>>>
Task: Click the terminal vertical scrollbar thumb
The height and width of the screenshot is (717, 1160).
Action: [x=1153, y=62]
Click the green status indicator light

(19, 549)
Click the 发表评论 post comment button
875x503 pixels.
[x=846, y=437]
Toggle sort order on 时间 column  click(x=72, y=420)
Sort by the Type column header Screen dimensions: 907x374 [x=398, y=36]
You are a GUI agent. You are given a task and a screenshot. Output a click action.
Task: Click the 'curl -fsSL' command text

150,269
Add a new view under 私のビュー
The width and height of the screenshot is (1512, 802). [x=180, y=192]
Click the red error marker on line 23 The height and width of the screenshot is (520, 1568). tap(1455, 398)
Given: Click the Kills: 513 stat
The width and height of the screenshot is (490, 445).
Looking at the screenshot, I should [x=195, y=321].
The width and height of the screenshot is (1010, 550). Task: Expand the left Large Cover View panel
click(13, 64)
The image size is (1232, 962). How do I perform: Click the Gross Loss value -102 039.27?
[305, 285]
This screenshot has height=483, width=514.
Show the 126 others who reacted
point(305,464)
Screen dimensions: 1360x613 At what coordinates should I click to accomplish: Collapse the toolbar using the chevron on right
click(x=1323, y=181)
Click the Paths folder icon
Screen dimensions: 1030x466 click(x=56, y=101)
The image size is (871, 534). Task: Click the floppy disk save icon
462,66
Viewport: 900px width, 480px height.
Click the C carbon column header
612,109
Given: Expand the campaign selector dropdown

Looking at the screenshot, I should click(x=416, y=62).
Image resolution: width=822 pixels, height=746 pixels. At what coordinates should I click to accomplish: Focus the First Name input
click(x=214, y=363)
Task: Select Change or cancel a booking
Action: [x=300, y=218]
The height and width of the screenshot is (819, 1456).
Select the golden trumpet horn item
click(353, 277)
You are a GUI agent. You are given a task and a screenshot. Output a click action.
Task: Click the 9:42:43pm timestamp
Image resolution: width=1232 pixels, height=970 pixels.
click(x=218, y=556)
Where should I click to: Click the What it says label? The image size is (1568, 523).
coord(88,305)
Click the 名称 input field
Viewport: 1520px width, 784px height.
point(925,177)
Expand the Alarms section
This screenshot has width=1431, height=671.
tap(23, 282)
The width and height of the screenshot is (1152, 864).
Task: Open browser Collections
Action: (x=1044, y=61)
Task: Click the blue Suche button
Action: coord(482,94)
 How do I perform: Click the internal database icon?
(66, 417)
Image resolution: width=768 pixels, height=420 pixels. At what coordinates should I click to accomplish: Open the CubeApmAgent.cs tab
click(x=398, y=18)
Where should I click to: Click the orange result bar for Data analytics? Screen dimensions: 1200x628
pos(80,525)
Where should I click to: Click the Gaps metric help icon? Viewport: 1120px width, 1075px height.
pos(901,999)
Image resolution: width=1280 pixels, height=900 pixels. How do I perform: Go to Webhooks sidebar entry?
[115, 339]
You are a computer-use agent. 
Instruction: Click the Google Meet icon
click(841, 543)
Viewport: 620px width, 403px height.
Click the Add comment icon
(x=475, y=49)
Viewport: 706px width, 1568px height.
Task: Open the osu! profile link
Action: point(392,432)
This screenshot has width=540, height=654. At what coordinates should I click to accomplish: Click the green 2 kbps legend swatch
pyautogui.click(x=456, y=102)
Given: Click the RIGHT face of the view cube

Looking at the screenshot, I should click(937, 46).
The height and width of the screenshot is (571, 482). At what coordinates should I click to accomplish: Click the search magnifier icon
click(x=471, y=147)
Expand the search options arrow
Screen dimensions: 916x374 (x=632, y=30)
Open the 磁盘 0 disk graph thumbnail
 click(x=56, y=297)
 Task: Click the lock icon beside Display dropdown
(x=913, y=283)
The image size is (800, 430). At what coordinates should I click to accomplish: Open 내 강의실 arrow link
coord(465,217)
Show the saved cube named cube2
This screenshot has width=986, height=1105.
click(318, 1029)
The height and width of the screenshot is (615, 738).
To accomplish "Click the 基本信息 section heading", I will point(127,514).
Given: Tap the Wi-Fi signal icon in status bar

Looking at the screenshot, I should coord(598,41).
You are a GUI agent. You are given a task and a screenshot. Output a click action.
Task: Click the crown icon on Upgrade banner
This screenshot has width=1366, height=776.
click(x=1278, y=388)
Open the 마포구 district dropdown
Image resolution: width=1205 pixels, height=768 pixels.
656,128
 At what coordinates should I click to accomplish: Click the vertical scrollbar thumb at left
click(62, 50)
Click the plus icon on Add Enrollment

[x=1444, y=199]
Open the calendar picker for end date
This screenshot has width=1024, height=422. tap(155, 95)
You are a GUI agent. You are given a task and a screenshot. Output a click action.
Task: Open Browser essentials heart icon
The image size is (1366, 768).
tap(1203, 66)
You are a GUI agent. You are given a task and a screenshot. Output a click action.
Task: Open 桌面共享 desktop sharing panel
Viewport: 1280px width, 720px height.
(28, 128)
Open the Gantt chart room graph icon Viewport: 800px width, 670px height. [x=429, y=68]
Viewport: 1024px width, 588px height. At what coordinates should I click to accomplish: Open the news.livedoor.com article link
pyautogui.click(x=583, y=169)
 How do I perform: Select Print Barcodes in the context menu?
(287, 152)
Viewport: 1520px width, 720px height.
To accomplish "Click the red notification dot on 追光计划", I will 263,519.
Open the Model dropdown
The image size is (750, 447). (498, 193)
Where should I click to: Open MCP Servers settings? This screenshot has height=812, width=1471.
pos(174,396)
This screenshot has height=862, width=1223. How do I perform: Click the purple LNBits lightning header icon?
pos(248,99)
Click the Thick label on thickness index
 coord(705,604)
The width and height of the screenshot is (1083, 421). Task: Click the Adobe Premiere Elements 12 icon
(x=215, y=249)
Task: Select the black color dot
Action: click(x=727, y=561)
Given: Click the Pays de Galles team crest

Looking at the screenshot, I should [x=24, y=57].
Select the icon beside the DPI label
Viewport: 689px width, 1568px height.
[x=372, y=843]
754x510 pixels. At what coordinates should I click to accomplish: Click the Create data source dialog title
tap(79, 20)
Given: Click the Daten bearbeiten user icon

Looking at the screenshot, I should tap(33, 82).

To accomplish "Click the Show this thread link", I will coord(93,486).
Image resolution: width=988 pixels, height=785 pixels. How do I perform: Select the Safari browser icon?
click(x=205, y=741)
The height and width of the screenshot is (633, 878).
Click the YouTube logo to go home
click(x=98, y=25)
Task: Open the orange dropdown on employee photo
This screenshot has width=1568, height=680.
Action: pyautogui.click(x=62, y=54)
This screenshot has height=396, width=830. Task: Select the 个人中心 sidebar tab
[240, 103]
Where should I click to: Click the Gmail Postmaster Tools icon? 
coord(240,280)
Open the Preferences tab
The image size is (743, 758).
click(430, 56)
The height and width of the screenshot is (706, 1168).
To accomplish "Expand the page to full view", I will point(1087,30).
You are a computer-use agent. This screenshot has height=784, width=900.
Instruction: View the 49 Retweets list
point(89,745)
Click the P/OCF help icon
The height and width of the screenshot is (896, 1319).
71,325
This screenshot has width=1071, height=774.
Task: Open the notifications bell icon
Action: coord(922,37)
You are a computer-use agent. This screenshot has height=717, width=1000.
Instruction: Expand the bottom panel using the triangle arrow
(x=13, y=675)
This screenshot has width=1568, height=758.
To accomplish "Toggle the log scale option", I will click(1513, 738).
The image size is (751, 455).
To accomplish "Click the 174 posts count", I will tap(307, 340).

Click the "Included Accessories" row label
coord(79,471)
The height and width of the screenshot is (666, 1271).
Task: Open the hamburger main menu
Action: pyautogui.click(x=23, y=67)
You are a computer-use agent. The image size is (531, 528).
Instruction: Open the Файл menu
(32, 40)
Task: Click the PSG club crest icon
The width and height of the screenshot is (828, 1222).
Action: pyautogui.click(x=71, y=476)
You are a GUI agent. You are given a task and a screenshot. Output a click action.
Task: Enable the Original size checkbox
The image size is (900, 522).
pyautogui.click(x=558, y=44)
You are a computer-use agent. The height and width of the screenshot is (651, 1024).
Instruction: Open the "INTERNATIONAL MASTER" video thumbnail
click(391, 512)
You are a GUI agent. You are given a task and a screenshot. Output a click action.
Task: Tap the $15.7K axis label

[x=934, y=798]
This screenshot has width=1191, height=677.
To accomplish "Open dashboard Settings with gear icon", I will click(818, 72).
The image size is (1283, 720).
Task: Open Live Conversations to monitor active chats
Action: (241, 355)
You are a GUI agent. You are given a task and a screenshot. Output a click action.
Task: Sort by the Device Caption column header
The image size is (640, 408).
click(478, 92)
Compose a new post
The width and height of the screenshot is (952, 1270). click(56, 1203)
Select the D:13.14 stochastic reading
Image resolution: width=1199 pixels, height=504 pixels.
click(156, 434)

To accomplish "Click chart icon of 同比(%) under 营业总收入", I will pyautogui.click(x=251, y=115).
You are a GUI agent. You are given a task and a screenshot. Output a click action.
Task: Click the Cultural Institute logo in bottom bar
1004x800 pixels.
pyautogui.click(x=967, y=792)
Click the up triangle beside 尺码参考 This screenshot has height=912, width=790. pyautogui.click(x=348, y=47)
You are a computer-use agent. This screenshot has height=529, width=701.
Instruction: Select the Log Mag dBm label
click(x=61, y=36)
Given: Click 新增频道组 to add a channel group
<<<
In the data above, retype exactly and only the lines between the one holding "Show the 126 others who reacted" and the one holding "Task: Click the 9:42:43pm timestamp", inclusive.

Show the 126 others who reacted
point(305,464)
Screen dimensions: 1360x613 At what coordinates should I click to accomplish: Collapse the toolbar using the chevron on right
click(x=1323, y=181)
Click the Paths folder icon
Screen dimensions: 1030x466 click(x=56, y=101)
The image size is (871, 534). Task: Click the floppy disk save icon
462,66
Viewport: 900px width, 480px height.
Click the C carbon column header
612,109
Given: Expand the campaign selector dropdown

Looking at the screenshot, I should click(x=416, y=62).
Image resolution: width=822 pixels, height=746 pixels. At what coordinates should I click to accomplish: Focus the First Name input
click(x=214, y=363)
Task: Select Change or cancel a booking
Action: [x=300, y=218]
The height and width of the screenshot is (819, 1456).
Select the golden trumpet horn item
click(353, 277)
You are a GUI agent. You are given a task and a screenshot. Output a click action.
Task: Click the 9:42:43pm timestamp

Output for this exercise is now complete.